Never one to shy away from a balanced bluff, Shak voiced his stance before retreating from the legal tangle. “While I am confident I could have prevailed at trial, I have concluded the right decision for my family is to resolve this matter with no admission of wrongdoing, and without the cost, delay, and distraction of protracted litigation.”

Shak was no stranger to the CFTC’s scrutiny, having previously paid a $400k fine for attempting to manipulate the price of light sweet crude oil futures contracts on the New York Mercantile Exchange (NYMEX). This violation resulted in a two-year trade ban. However, less than two years later, Shak was hit with a $100k fine for breaching the ban’s conditions.
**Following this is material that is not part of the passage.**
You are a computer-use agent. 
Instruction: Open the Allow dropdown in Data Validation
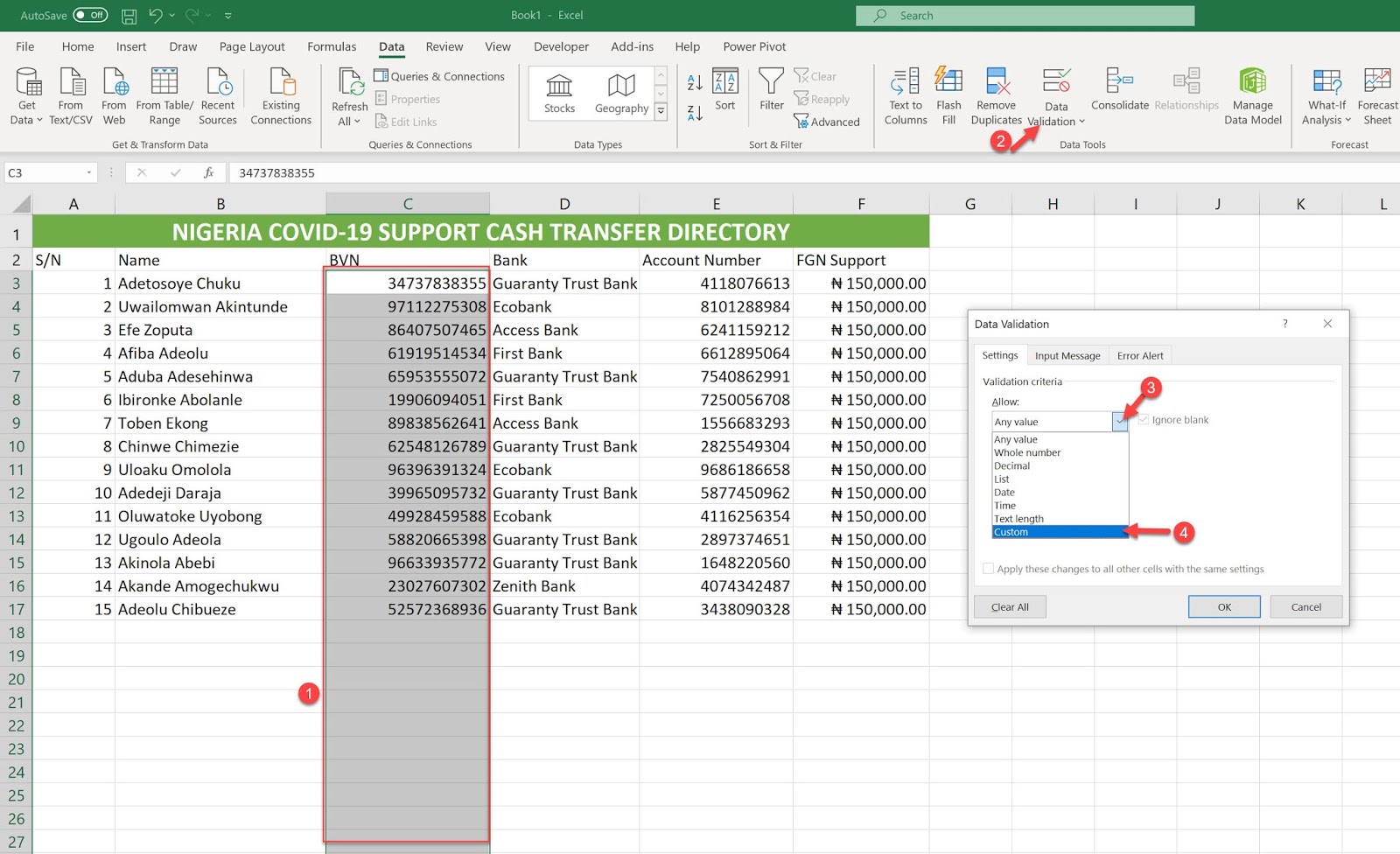[x=1122, y=421]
Shak’s portfolio is a mixed bag of achievements, scandals, and excess. Besides his poker panache that has seen him amass around $11.7 million in gross tournament earnings according to the Hendon Mob Database, Shak remains infamous for a 2012 feud with his ex-wife. Dan Shak claimed Beth Shak hid a $1 million shoe collection during their divorce proceedings, possibly in a secret room within their former $7.5 million Manhattan apartment. The squabble added a layer of expensive leather and secrecy to Shak’s tumultuous history as he claimed this hidden luxury might have saved him a pretty penny in their divorce settlement.

Shak’s story proves the gamble doesn’t end at the poker table. It seems that, for better or worse, high stakes have followed Shak from the glimmering lights of the casino to the chilly machinations of the legal world.